──────── PASAJE PROPORCIONADO ────────
Cuando oye que la puerta se abre, cree que es uno de sus siervos quien se acerca y con impaciencia pregunta por el coche (Dunque questa lettiga?). Este equívoco muestra con sutileza que aún no pensaba ver cumplido su deseo y justifica la sorpresa con que reacciona al ver a Des Grieux. El sobresalto también puede ser entendido como una dificultad en reconocer a su otrora juvenil amante, detrás de su pálido semblante. Las penurias pasadas por el abandono sufrido, sumadas a una vida conducida bajo la guía de Lescaut, dejaron huellas en su fisonomía.

La prontitud con que Des Grieux responde al llamado de su amada es signo evidente de la permanencia intacta de su amor por ella y también de su total ausencia de orgullo. Cualquier mujer se vería sumamente halagada por la demostración de un afecto inquebrantable, que está dispuesto a olvidarlo todo y a perdonar. Pero es bueno recordar que Manon no es cualquier mujer. Repuesta de la sorpresa inicial y de la consecuente emoción que el encuentro le provoca, consigue controlarse. Caer en los brazos de su amante hubiera sido reconocerse en falta ante él y consiguientemente dejarse dominar por el caballero, cosa que ella no está dispuesta a admitir.

Si bien Manon sabe que no podrá dejar de reconocer sus faltas, antes de hacerlo prefiere ubicarse en una posición de víctima que le permita conducir la situación, ejerciendo un dominio desde la debilidad. El mecanismo utilizado consiste en la mejor defensa: un violento ataque al desprevenido DesGrieux (Tu non m’ami dunqui più?). Este cargo resulta insólito, sobre todo porque al mismo tiempo Manon se confiesa culpable de traición. Con astucia, monta la comedia de su temor ante la venganza de su amante, que se defiende con ahínco (Ah! Sciagurata, la mia vendetta). La descarada estratagema resulta eficaz y desarma al caballero, a quien con toda justicia le correspondía efectuar los reproches. Ajeno al cálculo, este se apresura a confesar su amor y cae mansamente en la trampa, quedando a merced de su amada.
──────── SECCIÓN DE DATOS ────────
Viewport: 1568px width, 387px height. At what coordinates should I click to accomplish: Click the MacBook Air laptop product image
────────
**INSTRUCCIONES DE TRABAJO:**
Transcribe literalmente un fragmento del pasaje sobre Manon y Des Grieux: empieza en las palabras que contienen "Si bien Manon" y detente después de "de su amada.". El listado no desempeña ningún papel aquí.

**RESULTADO:**
Si bien Manon sabe que no podrá dejar de reconocer sus faltas, antes de hacerlo prefiere ubicarse en una posición de víctima que le permita conducir la situación, ejerciendo un dominio desde la debilidad. El mecanismo utilizado consiste en la mejor defensa: un violento ataque al desprevenido DesGrieux (Tu non m’ami dunqui più?). Este cargo resulta insólito, sobre todo porque al mismo tiempo Manon se confiesa culpable de traición. Con astucia, monta la comedia de su temor ante la venganza de su amante, que se defiende con ahínco (Ah! Sciagurata, la mia vendetta). La descarada estratagema resulta eficaz y desarma al caballero, a quien con toda justicia le correspondía efectuar los reproches. Ajeno al cálculo, este se apresura a confesar su amor y cae mansamente en la trampa, quedando a merced de su amada.